- **Directions for this task**:
Top to bottom, every record is to be copied word for word.

^^^^

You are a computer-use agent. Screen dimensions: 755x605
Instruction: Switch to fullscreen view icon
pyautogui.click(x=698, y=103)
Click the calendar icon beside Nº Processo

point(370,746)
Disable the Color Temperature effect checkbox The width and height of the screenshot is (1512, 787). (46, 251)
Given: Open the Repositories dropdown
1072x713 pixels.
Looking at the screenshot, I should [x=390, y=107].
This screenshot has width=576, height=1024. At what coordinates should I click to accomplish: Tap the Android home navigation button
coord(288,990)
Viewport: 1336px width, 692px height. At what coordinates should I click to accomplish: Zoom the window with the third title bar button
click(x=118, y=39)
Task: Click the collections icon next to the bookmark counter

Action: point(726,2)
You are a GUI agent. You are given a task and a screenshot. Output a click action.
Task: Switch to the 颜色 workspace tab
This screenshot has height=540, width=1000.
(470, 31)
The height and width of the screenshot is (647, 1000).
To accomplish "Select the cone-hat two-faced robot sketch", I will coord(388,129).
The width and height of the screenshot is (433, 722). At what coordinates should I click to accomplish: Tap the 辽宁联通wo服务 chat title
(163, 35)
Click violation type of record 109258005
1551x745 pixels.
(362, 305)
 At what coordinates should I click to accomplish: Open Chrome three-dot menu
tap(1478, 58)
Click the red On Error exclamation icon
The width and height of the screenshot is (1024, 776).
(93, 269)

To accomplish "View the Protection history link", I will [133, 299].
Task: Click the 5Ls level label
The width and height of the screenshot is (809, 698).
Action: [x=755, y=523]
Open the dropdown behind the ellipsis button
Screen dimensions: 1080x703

^^^^

- **Problem solution**:
You are a computer-use agent. Screen dimensions: 755x605
Instruction: Switch to fullscreen view icon
pyautogui.click(x=698, y=103)
Click the calendar icon beside Nº Processo

point(370,746)
Disable the Color Temperature effect checkbox The width and height of the screenshot is (1512, 787). (46, 251)
Given: Open the Repositories dropdown
1072x713 pixels.
Looking at the screenshot, I should [x=390, y=107].
This screenshot has width=576, height=1024. At what coordinates should I click to accomplish: Tap the Android home navigation button
coord(288,990)
Viewport: 1336px width, 692px height. At what coordinates should I click to accomplish: Zoom the window with the third title bar button
click(x=118, y=39)
Task: Click the collections icon next to the bookmark counter

Action: point(726,2)
You are a GUI agent. You are given a task and a screenshot. Output a click action.
Task: Switch to the 颜色 workspace tab
This screenshot has height=540, width=1000.
(470, 31)
The height and width of the screenshot is (647, 1000).
To accomplish "Select the cone-hat two-faced robot sketch", I will coord(388,129).
The width and height of the screenshot is (433, 722). At what coordinates should I click to accomplish: Tap the 辽宁联通wo服务 chat title
(163, 35)
Click violation type of record 109258005
1551x745 pixels.
(362, 305)
 At what coordinates should I click to accomplish: Open Chrome three-dot menu
tap(1478, 58)
Click the red On Error exclamation icon
The width and height of the screenshot is (1024, 776).
(93, 269)

To accomplish "View the Protection history link", I will [133, 299].
Task: Click the 5Ls level label
The width and height of the screenshot is (809, 698).
Action: [x=755, y=523]
Open the dropdown behind the ellipsis button
Screen dimensions: 1080x703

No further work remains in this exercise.